Ayub Timbe Masika (; born 10 September 1992 in Nairobi) is a Kenyan professional footballer who currently plays as a winger or a forward for Kenya national team.

Club career

Early career
Masika was born on 10 September 1992 in Pumwani, an estate in Nairobi, Kenya.

He moved through several academies in Kenya, including that of Ligi Ndogo, before moving to the Anderlecht Academy from the JMJ Youth Academy in 2006 at the age of 13, where he stayed for two years before moving to the Beerschot A.C. (then Germinal Beerschot) academy in 2008.

Genk
In May 2010, Masika signed a 2-year deal with Genk from Germinal Beerschot. He played for the club's reserve team until he signed a new 4-year contract with the club in June 2011. He made his debut for the club when he came on in the 82nd minute for Nadson in a 1–1 draw against Zulte Waregem on 15 January 2012. He got his first assist for the club on his second appearance during their 5–0 win over Oud-Heverlee Leuven on 29 January 2012 when he delivered the ball to Christian Benteke for the fifth goal of the match. He scored his first goal for Genk in their 2–0 UEFA Europa League play-off round win against Swiss opponents FC Luzern, in the 88th minute, on 30 August 2012 at the Cristal Arena.

Lierse
On 1 September 2014, Masika was loaned Lierse from Genk for 2 seasons, with an option to buy at the end of the loan. He made his debut for the side in a 2–2 draw in the league against Anderlecht on 13 September, coming on in the 68th minute for Wanderson. He scored his first goal for the club on 24 September, opening the score in a 4–0 Belgian Cup win over Sint-Truiden.

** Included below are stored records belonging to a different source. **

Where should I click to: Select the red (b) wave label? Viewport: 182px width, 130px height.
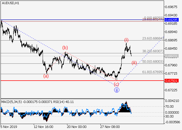pyautogui.click(x=65, y=48)
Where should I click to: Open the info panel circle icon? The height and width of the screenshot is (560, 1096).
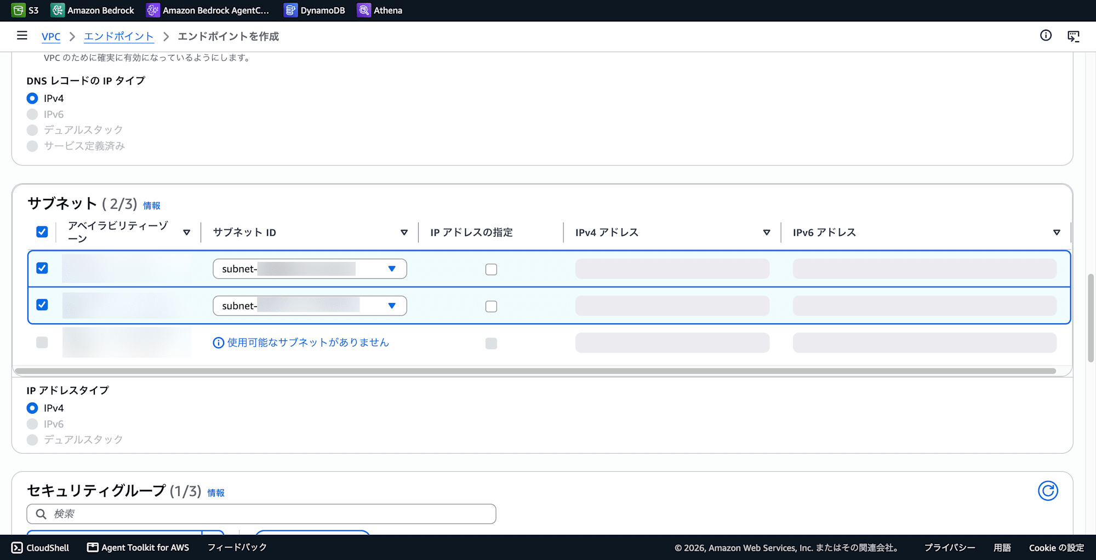tap(1046, 36)
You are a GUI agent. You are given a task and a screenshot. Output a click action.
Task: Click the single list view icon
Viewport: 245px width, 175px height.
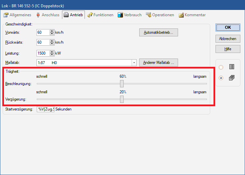pos(231,67)
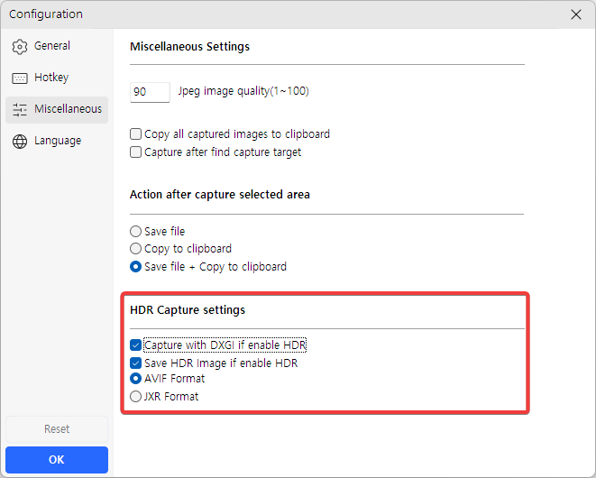Click the Reset button
The height and width of the screenshot is (478, 596).
pyautogui.click(x=57, y=429)
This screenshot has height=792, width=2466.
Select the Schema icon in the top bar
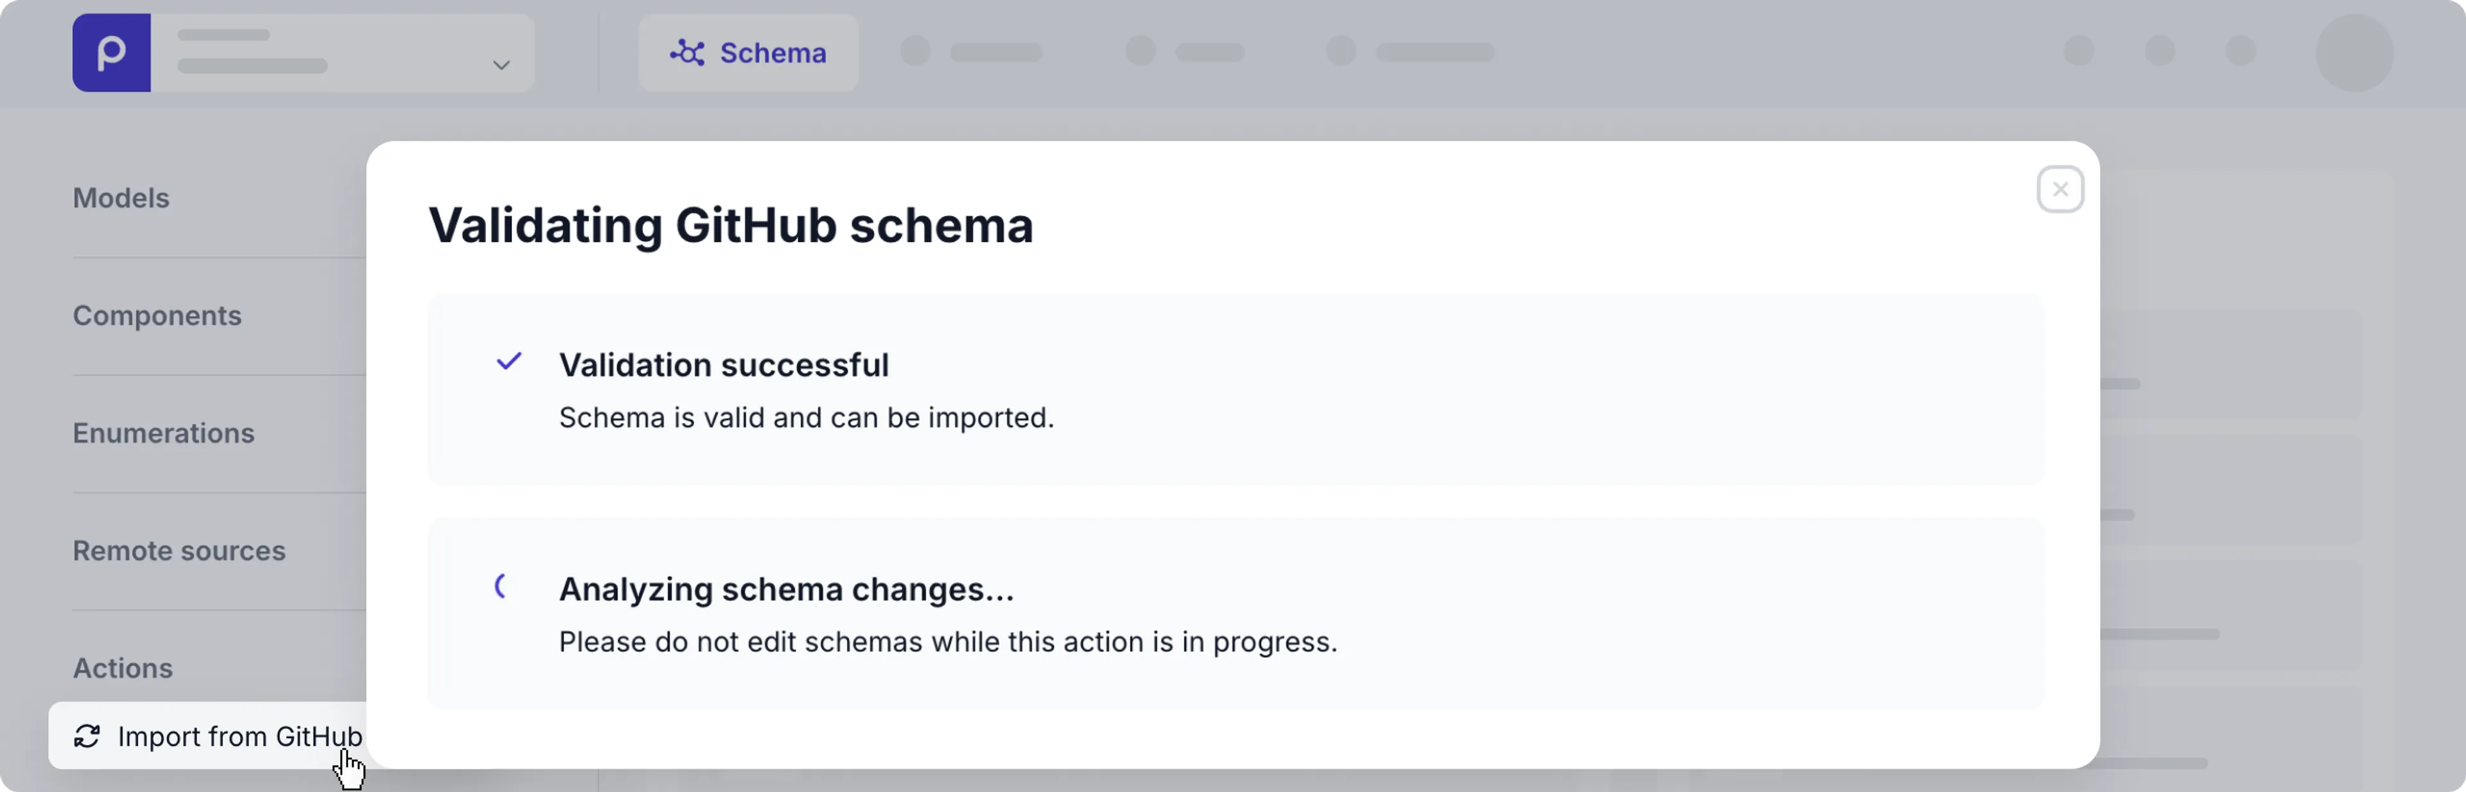pos(687,54)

In July 2016, Lierse signed Timbe on a permanent three-year deal.

Beijing Renhe
Masika joined China League One side Beijing Renhe in February 2017. He scored eight goals in his first season to help win promotion to the Chinese Super League. The following season, he was loaned back to the second tier to play for Heilongjiang Lava Spring, though he also scored seven goals in 14 games in the top flight for Beijing Renhe. On 31 January 2020 – transfer deadline day in England – Masika joined EFL Championship side Reading on loan until the end of the season.

International career
Masika was meant to play in a 2013 Africa Cup of Nations preliminary round match against Togo on 29 February 2012, but could not fly back to Kenya as he had club commitments with Genk that day. However, he made his international debut for Kenya against South Africa on 16 October 2012, coming on as a substitute for Thika United forward Francis Kahata in the 61st minute. Kenya lost the match 2–1.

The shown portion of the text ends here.